Training dynamic Conformer models for Automatic Speech Recognition (ASR) using early-exiting training techniques.
Paper
Find our original paper on early-exit training, Training dynamic models using early exits for automatic speech recognition on resource-constrained devices
, on arXiv.
Also, our more recent work, Splitformer: An improved early-exit architecture for automatic speech recognition on edge devices
is also available on arXiv, with pretrained model weights on Hugging Face.
Acknowledgements
Incorporates code from Transformer PyTorch implementation by Hyunwoong Ko and SentencePiece unsupervised tokenizer.
Basic usage
Description | Command |
---|---|
Training an Attention Encoder-Decoder-based model | train.py --decoder_mode aed |
Training a CTC-based model | train.py --decoder_mode ctc --model_type model_name |
Inference with an Attention Encoder-Decoder-based model | inference.py --decoder_mode aed --load_model_path /path/to/model |
Inference with a CTC-based model | inference.py --decoder_mode ctc --model_type model_name --load_model_path /path/to/model |
Advanced usage examples
Description | Command |
---|---|
Training an AED-based model with 6 exits, one placed every 3 layers, for a total of 18 layers | train.py --decoder_mode aed --n_enc_exits 6 --n_enc_layers_per_exit 3 |
Training a CTC-based model for 75 epochs with an initial learning rate of 1e-6. The model is initialized from a pre-trained model checkpoint found at the given path | train.py --decoder_mode ctc --model_type model_name --n_epoch 75 --init_lr 1e-6 --load_model_path /path/to/model |
Inference with an AED-based architecture, based on the average of model checkpoints from epochs 95 through 100 found in the directory at the given path | inference.py --decoder_mode aed --load_model_dir /path/to/dir --avg_model_start 95 --avg_model_end 100 |
See below for additional configuration options.
Note: SentencePiece is used to tokenize target labels.
Training setup and options
Variable | Default value | Description |
---|---|---|
--decoder_mode |
-- | Required: Whether to use a connectionist temporal classification-based (ctc ) or attention encoder-decoder-based (aed ) decoder |
--model_type |
early_conformer |
Choose the model to use: early_conformer , splitformer or early_zipformer (Only for ctc decoder) |
--n_epochs |
10000 |
Number of training epochs |
--n_threads |
10 |
Number of threads for intraop parallelism on CPU. See PyTorch torch.set_num_threads method |
--n_workers |
10 |
Number of GPU workers for loading data |
--shuffle |
True |
Shuffles training data upon loading |
--save_model_dir |
/trained_model |
Directory in which to save model checkpoints |
--load_model_path |
None |
Path to model checkpoint to load for training/inference |
--load_model_dir |
None |
Directory containing models checkpoints for model averaging |
--avg_model_start |
None |
Starting epoch for model averaging |
--avg_model_end |
None |
End epoch for model averaging |
-
Note 1: In addition to the specified number of conformers and layers per conformer, the
splitformer
model automatically includes one extra parallel downsampled layer (a conformer with a single layer) before the first and last exits.
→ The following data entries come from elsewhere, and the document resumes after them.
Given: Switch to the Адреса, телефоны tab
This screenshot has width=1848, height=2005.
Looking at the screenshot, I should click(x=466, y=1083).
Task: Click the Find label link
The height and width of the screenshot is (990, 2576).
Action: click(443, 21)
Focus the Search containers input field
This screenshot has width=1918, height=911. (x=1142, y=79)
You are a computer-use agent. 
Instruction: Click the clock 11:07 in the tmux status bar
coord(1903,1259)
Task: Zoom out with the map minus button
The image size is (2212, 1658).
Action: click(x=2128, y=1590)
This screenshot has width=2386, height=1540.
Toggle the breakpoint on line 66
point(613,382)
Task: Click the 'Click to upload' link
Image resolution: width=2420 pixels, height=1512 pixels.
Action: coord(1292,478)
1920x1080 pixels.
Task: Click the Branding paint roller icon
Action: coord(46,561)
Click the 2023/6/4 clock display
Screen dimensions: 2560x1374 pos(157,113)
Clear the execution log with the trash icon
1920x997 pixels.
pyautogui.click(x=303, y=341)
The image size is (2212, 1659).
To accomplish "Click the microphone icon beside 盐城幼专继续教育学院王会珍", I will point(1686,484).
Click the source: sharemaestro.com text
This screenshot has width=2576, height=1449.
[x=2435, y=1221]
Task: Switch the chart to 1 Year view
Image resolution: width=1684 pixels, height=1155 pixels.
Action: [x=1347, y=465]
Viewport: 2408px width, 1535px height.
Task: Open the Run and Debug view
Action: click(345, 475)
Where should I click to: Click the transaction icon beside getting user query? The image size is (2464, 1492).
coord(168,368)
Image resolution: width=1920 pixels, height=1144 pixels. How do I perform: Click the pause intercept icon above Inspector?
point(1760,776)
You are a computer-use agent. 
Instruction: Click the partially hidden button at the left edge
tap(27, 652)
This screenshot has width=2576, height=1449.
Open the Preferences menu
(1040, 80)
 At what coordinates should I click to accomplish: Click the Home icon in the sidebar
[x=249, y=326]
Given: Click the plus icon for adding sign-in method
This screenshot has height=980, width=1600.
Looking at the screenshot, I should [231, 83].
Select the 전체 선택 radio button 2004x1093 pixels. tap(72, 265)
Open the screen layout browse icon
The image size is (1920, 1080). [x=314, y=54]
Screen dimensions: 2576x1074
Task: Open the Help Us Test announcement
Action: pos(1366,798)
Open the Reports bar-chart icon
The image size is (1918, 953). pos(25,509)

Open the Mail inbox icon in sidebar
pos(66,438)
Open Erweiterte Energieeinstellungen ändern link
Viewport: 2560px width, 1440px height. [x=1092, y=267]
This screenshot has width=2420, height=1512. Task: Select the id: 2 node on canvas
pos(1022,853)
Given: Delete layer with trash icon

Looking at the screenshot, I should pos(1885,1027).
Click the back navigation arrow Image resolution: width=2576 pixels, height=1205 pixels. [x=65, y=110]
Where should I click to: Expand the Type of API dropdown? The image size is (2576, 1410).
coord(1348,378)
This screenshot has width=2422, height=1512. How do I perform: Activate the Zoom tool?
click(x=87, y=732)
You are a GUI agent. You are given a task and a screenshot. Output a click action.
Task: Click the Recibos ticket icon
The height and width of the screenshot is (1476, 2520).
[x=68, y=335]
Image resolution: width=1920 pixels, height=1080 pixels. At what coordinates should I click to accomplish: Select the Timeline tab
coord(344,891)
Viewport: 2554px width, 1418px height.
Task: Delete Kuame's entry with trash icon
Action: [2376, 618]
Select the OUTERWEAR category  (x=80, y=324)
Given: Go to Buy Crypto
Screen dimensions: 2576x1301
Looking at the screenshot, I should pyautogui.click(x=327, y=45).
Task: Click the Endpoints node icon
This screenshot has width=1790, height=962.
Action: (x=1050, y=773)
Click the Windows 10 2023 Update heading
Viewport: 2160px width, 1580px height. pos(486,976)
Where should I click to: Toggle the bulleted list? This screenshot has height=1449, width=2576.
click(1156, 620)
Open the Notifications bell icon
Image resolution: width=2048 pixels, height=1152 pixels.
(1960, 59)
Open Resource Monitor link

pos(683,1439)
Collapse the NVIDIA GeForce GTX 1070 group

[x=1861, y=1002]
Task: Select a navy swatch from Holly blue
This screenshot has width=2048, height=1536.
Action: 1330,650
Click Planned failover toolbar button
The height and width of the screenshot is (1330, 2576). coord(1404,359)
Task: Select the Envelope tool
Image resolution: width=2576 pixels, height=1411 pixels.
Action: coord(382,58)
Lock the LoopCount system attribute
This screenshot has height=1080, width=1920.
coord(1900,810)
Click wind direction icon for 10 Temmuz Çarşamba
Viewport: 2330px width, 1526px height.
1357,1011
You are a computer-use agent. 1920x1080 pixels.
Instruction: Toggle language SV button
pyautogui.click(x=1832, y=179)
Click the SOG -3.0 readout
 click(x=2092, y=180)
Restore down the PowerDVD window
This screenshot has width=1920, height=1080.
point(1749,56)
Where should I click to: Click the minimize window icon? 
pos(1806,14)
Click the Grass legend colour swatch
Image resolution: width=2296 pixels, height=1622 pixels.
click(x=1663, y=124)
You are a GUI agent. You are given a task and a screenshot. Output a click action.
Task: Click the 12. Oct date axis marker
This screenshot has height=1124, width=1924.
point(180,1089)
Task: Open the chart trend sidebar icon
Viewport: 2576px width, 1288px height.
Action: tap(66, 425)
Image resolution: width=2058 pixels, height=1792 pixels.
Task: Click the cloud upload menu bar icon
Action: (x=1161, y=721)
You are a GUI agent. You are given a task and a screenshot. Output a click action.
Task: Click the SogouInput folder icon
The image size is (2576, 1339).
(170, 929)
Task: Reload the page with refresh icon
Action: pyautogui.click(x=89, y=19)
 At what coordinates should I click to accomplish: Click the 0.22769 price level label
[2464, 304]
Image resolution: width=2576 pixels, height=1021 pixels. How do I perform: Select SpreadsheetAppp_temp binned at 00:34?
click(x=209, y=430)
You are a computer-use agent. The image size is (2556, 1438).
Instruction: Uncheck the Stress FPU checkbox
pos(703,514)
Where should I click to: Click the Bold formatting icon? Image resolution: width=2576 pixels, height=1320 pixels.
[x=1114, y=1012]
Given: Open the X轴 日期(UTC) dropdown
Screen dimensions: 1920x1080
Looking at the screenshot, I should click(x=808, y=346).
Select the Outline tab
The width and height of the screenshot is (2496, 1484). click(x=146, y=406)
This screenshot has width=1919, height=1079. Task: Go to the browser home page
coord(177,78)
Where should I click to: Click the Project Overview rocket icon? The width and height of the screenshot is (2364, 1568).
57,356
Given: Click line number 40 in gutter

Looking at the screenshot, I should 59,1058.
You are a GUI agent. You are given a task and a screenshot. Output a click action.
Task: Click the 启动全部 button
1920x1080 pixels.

Which adds a total of 2 extra layers compared to theearly_conformer
model with the same parameters. -
Note 2: Note 2: When using the
Early_zipformer
(the U-Net modified model), due to its unique architecture, the parameters must be--n_enc_exits 19
and--n_enc_layers_per_exit 1
. You can only change these parameters by adjusting the model's structure.
Model parameters
Variable | Default value | Description |
---|---|---|
--batch_size |
64 |
Batch size during training and inference |
--n_batch_split |
4 |
In each batch, items are ordered by length and split into this number of sub-batches, in order to minimize padding and maximize GPU performance |
--max_len |
2000 |
Maximum length in terms of number of characters for model inputs |
--d_model |
256 |
Dimensionality of the model |
--n_enc_layers_per_exit |
2 |
Number of encoder layers per exit (where number of exits is determined by --n_enc_exits). For example, --n_enc_layers_per_exit=2 and --n_enc_exits=6 results in a encoder with 6 exits and 12 total layers, with an exit occurring every 2 layers |
--n_enc_exits |
6 |
Number of exits in the model (where number of layers per exit is determined by --n_enc_layers_per_exit). For example, --n_enc_layers_per_exit=2 and --n_enc_exits=6 results in a encoder with 6 exits and 12 total layers, with an exit occurring every 2 layers |
--n_dec_layers |
6 |
Number of decoder layers in each exit in the encoder |
--n_heads |
6 |
Number of attention heads in each encoder layer |
--d_feed_forward |
2048 |
Dimensionality of the feed-forward network |
--drop_prob |
0.1 |
Probability of a given element of the input to be randomly dropped during training |
--depthwise_kernel_size |
31 |
Kernel size of the depthwise convolutions in each Conformer block |
--max_utterance_length |
360 |
Input items longer than this value in terms of number of labels will be dropped during training |
--aed_ce_weight |
0.7 |
For AED models: weight coefficient for the cross-entropy loss. |
--aed_ctc_weight |
0.3 |
For AED models: weight coefficient for the CTC loss. |
Audio preprocessing
Variable | Default value | Description |
---|---|---|
--sample_rate |
16000 |
Sample rate used in preprocessing raw audio inputs to the model |
--n_fft |
512 |
Size of Fast Fourier Transform used to generate spectrogram of raw audio input during preprocessing |
--win_length |
320 |
Window length used to generate spectrogram of raw audio input during preprocessing |
--hop_length |
160 |
Length of hop between STFT windows used to generate spectrogram of raw audio input during preprocessing |
--n_mels |
80 |
Number of mel filterbanks used to compute STFT of raw audio input during preprocessing |
Optimization
Variable | Default value | Description |
---|---|---|
--init_lr |
1e-5 |
Initial learning rate during training |
--adam_eps |
1e-9 |
Epsilon parameter used in AdamW optimization algorithm |
--weight_decay |
5e-4 |
Weight decay coefficient used in AdamW optimization algorithm |
--warmup |
-1 |
Number of learning rate warmup steps. Default behavior (-1): Warmup for the length of the dataloader. |
--clip |
1.0 |
Gradient norms higher than this value will be clipped during training. See PyTorch torch.nn.utils.clip_grad_norm_ function |
Inference parameters
Variable | Default value | Description |
---|---|---|
--beam_size |
10 |
Beam size for AED beam search inference |
--pen_alpha |
1.0 |
Sentence length penalty for AED beam search inference |